Whitman was the first to notice Hartmann's talent, giving him much personal encouragement and sending him into the literary world with his endorsement. But, overall, Hartmann enjoyed the recognition of his peers without being widely popular or well-known. Christ, his first Symbolist drama, drew praise from Mallarmé and condemnation from nearly everyone else, mostly owing to its scandalous nude scene. His Last Thirty Days of Christ was praised by Ezra Pound, who went on to mention Hartmann in The Pisan Cantos and in his Guide to Kulchur. Nevertheless, it was in his critical work and journalism that Hartmann made his mark most publicly, and, as self-appointed ambassador of Symbolism to the United States, he was briefly embraced as a prominent member of the American art scene. Hartmann had a propensity to gather groups of artists around himself, such as the Margery Winter circle in Los Angeles, which included Ben Berlin, Raymond Brossard, Ronald Paintin, and Einar Hansen. For the most part, his influence emerged indirectly, in the work of those who knew him personally.

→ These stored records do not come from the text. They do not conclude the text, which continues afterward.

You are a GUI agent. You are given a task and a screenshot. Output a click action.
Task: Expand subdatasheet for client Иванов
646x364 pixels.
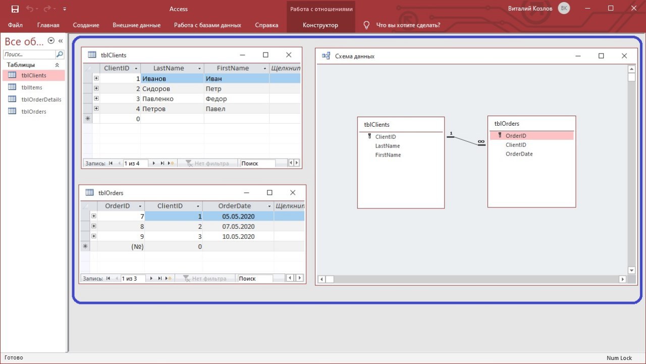[96, 79]
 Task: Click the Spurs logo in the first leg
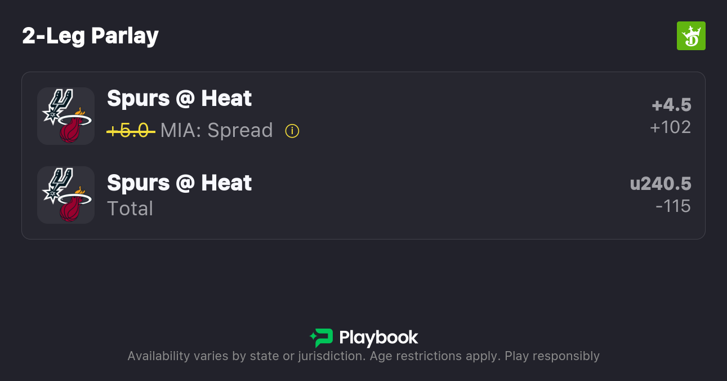coord(57,105)
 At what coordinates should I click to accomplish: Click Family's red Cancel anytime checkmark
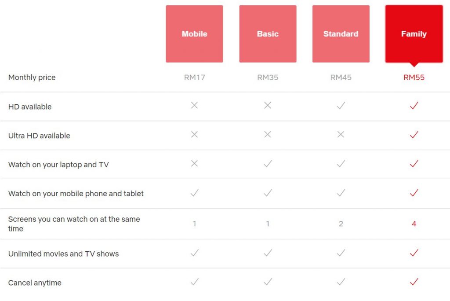[x=414, y=282]
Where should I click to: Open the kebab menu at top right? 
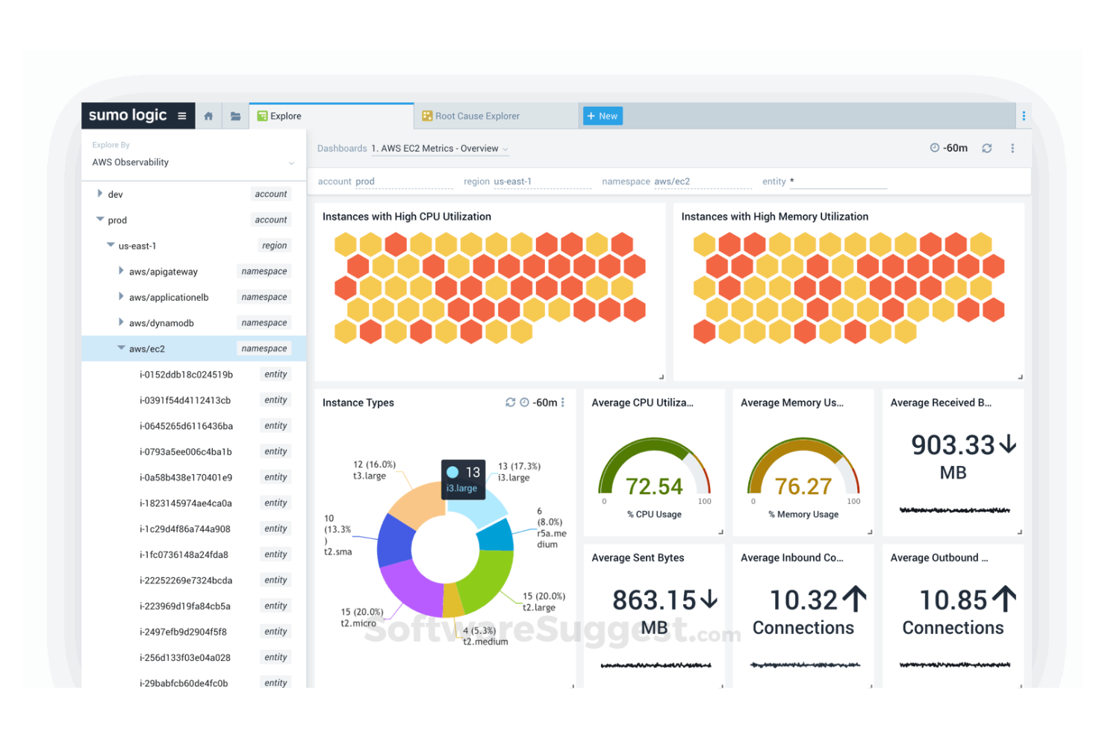coord(1013,148)
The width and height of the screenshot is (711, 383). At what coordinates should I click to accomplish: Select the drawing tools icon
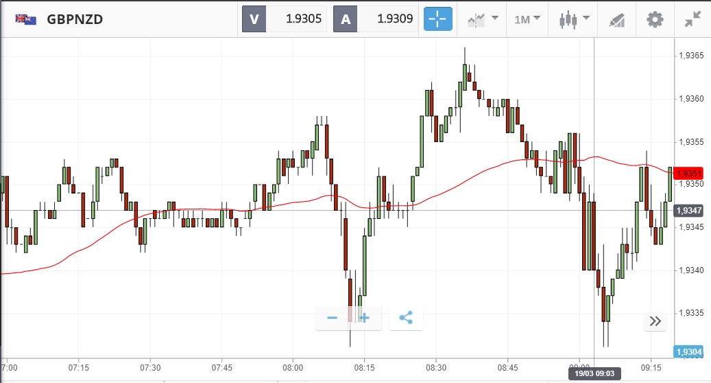616,19
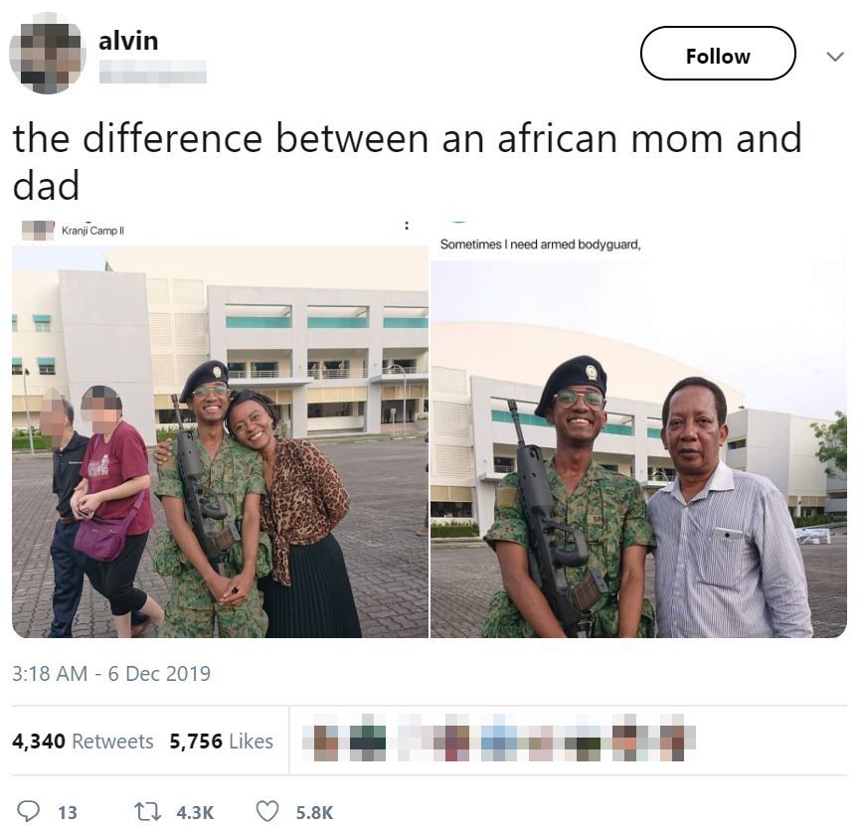Click the 13 replies count

coord(67,812)
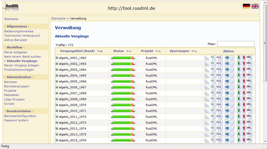The image size is (267, 149).
Task: Expand the algeilo_0010_1971 row
Action: pyautogui.click(x=57, y=111)
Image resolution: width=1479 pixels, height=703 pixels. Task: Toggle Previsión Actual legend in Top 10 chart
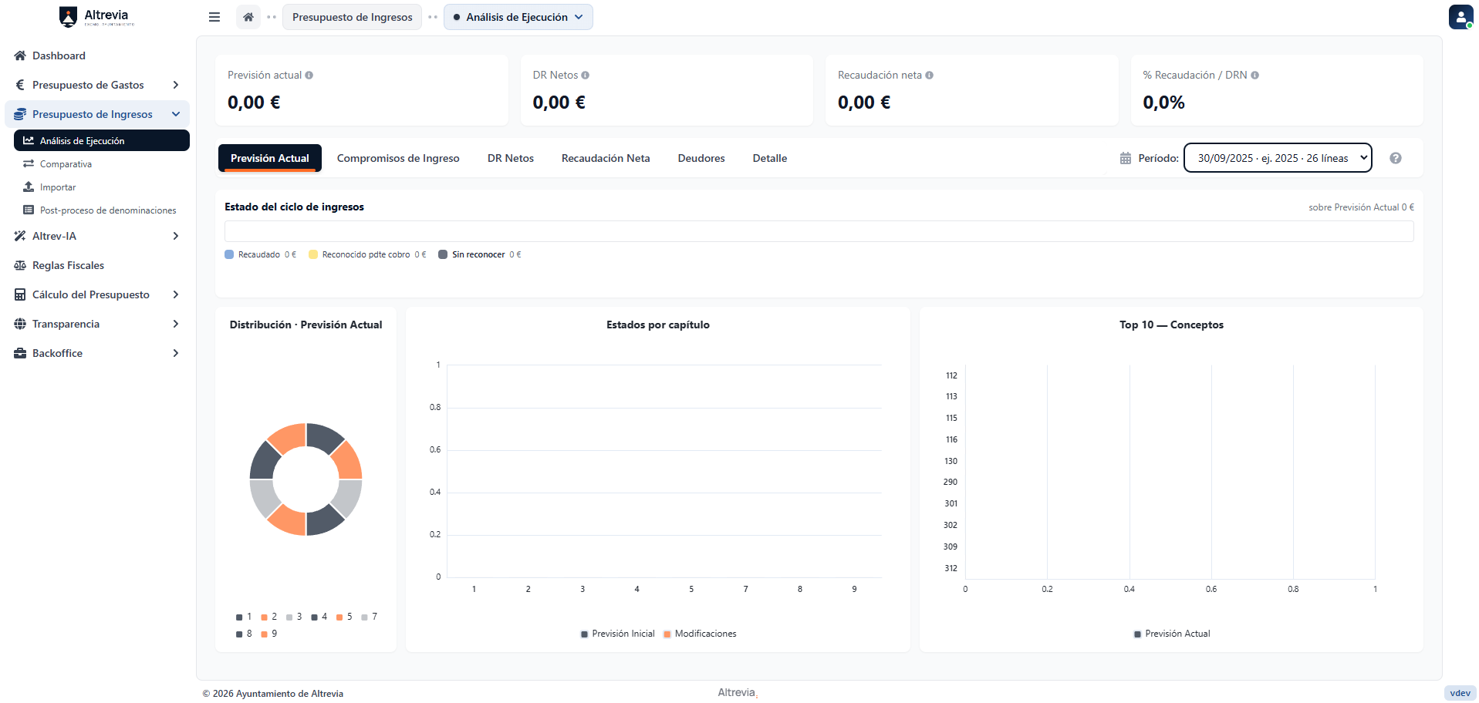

Christ: A Dramatic Poem in Three Acts (drama) 1893
Conversations with Walt Whitman (memoir) 1895
A Tragedy in a New York Flat: A Dramatic Episode in Two Scenes (drama) 1896
Buddha: A Drama in Twelve Scenes (drama) 1897
Schoepenhauer in the Air: Seven Stories (short stories) 1899; enlarged as Schoepenhauer in the Air: Twelve Stories, 1908
Shakespeare in Art (criticism) 1902
Japanese Art (criticism) 1904; also published as The Illustrated Guidebook of Japanese Painting, 1978
Drifting Flowers of the Sea and Other Poems to Elizabeth Blanche Walsh (poetry) 1904
Compositions in Portraiture [as Sidney Allan] (criticism) 1909
Landscape and Figure Composition (criticism) 1910
The Whistler Book (criticism) 1910
My Rubaiyat (poetry) 1913
Tanka and Haiku, Japanese Rhythms (poetry) 1916; revised as Japanese Rhythms, 1926
The Last Thirty Days of Christ (novel) 1920
Confucius: A Drama in Two Acts (drama) 1923
Passport to Immortality (criticism) 1927
Seven Short Stories (short stories) 1930
My Crucifixion: Asthma for 40...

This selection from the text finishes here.